Quand les noms de rue font débat

« Quand le cœur d’un grand homme cesse de battre, on donne son nom à une artère » Pierre Daninos

Les rues portent souvent le nom de personnalités admirées et qui ont marqué leur époque. Mais que se passe-t-il lorsque dans le récit de ces figures apparaissent au fil du temps des zones d’ombre, lorsque certains actes considérés comme admirables ou glorieux hier, ne peuvent plus l’être aujourd’hui ? Faut-il repenser la façon dont nous baptisons nos rues ?

 



Par Jean-Paul Briand.


Les odonymes sont les noms que l’on donne aux rues, avenues, impasses, places et boulevards permettant leur repérage dans l’espace. Au-delà de cette vocation fonctionnelle, dénommer une rue est un acte porteur de sens qui se réfère aux récits dominants dans l’actualité de l’époque et qui contribue à façonner la mémoire collective. 

D’une logique fonctionnelle à un acte commémoratif et mémoriel

Depuis la loi 3DS, les maires et les conseils municipaux décident des odonymes. C’est souvent la mémoire individuelle des décideurs qui fixe ce que sera la mémoire collective dans l’espace public. Le nom choisi peut alors servir à légitimer une idéologie ou un groupe social.

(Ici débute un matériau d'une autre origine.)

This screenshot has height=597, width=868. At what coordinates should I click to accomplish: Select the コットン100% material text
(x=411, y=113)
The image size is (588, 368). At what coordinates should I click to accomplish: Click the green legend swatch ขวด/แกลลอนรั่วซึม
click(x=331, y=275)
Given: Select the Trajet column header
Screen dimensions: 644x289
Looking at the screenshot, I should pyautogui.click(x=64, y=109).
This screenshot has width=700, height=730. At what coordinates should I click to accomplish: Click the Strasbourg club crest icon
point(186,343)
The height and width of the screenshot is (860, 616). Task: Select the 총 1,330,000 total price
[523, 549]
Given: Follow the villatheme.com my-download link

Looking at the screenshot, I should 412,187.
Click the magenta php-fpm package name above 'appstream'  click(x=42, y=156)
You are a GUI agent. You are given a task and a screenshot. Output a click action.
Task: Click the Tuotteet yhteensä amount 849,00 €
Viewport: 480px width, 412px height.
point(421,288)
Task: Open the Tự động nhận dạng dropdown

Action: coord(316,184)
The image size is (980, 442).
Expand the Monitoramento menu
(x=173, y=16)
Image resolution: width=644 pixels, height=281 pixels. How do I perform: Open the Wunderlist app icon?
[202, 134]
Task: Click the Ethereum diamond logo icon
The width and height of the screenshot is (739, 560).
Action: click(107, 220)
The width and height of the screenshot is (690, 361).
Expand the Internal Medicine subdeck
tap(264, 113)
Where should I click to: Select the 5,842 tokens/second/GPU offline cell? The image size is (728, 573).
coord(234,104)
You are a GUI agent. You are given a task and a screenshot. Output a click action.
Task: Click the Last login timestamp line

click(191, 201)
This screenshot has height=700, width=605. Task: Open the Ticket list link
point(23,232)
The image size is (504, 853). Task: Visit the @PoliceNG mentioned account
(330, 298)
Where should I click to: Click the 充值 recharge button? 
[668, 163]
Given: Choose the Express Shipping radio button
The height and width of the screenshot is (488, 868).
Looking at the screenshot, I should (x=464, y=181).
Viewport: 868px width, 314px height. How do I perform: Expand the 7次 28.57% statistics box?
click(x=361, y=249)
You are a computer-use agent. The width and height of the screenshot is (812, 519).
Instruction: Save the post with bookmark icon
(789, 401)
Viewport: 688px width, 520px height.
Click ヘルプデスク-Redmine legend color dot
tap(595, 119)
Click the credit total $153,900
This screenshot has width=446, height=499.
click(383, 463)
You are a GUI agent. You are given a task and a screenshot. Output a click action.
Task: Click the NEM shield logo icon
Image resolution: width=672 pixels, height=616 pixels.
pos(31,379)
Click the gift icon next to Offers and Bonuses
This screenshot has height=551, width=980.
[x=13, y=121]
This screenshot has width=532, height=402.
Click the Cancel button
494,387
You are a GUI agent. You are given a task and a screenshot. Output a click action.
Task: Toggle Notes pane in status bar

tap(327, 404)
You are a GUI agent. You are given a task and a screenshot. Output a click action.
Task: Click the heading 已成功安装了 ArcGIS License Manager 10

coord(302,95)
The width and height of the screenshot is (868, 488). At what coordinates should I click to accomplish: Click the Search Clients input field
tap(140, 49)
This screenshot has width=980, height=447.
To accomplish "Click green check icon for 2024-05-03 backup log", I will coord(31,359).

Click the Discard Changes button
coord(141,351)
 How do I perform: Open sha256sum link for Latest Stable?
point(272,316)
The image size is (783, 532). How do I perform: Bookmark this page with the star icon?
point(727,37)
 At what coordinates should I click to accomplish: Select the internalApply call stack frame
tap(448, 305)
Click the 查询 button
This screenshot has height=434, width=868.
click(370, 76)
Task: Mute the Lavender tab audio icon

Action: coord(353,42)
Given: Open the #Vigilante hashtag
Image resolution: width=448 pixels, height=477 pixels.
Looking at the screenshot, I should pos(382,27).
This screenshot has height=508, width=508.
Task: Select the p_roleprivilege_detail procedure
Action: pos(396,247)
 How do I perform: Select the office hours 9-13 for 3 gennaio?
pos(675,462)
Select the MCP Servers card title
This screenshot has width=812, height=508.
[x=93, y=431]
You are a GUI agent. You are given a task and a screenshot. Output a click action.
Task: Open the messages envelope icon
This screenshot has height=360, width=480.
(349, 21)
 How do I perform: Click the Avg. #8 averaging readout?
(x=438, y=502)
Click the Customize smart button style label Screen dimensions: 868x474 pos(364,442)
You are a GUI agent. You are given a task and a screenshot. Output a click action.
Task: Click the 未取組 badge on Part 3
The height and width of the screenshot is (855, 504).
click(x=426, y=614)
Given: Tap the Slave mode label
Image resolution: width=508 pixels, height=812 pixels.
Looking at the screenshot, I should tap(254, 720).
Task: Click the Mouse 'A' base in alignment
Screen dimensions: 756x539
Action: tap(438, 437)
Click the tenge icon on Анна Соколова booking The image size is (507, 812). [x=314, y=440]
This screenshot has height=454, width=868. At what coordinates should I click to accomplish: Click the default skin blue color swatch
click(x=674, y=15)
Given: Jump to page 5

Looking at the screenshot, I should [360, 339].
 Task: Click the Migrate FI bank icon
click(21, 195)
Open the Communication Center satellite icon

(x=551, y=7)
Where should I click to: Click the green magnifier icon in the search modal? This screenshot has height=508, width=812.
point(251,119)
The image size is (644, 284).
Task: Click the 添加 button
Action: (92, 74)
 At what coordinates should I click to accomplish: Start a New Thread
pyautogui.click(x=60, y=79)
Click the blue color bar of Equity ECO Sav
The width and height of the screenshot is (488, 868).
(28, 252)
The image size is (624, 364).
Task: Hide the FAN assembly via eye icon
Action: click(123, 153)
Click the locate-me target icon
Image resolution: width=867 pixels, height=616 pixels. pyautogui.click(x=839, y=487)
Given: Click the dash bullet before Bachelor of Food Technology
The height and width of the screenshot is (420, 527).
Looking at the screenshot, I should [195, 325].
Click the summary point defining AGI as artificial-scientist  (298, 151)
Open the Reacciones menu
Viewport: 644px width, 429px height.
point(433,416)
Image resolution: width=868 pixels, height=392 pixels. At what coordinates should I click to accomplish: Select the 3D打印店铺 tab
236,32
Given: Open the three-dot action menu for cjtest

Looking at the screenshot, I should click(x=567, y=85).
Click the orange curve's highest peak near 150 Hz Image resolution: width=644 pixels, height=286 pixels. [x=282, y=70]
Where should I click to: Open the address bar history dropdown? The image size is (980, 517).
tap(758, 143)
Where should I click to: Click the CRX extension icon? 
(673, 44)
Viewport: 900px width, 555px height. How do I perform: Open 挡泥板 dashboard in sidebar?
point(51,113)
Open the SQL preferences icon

Il fut un temps où le nom des rues privilégiait l’aspect descriptif initié par les usagers eux-mêmes (rue de l’Eglise, place du marché, rue creuse) ou faisait référence à des valeurs symboliques (avenue de la République, place de la Liberté, …). Aujourd’hui le choix des odonymes s’oriente vers le nom de glorieux héros, de personnes méritantes ou bienfaitrices qui ont marqué leur temps et à qui les autorités technico-politiques en place veulent rendre hommage. D’une logique fonctionnelle, on est passé à un acte commémoratif et mémoriel.

Rendre plus visibles les femmes dans l’espace public

Le choix du nom d’une rue exprime des réalités politiques, culturelles ou sociologiques devenues parfois dérangeantes et contestables. « Un Homme sur deux est une femme » mais seuls 6 % des odonymes portent le nom d’une femme d’après le géographe Jean Rieucau. C’est sans doute que les choix se sont longtemps portés sur des « mâles héroïques » ou des célébrités masculines. Dans le cadre du plan égalité de la ville de Tours, la collectivité s’emploie à rendre plus visibles les femmes dans l’espace public. En mars 2022 une consultation « La rue est aussi à nous » a été lancée auprès des habitants et habitantes afin de proposer des noms de femmes pour les lieux publics. 54 voies et lieux publics ont mis à l’honneur des femmes illustres grâce à cette initiative renouvelée du 4 novembre au 20 décembre 2024. Une démarche similaire mise en œuvre également à Bourges où la ville multiplie les changements de noms de rues et bâtiments. Une volonté de féminisation de l’espace public intensifiée notamment avec la désignation de Bourges comme capitale européenne de la Culture 2028.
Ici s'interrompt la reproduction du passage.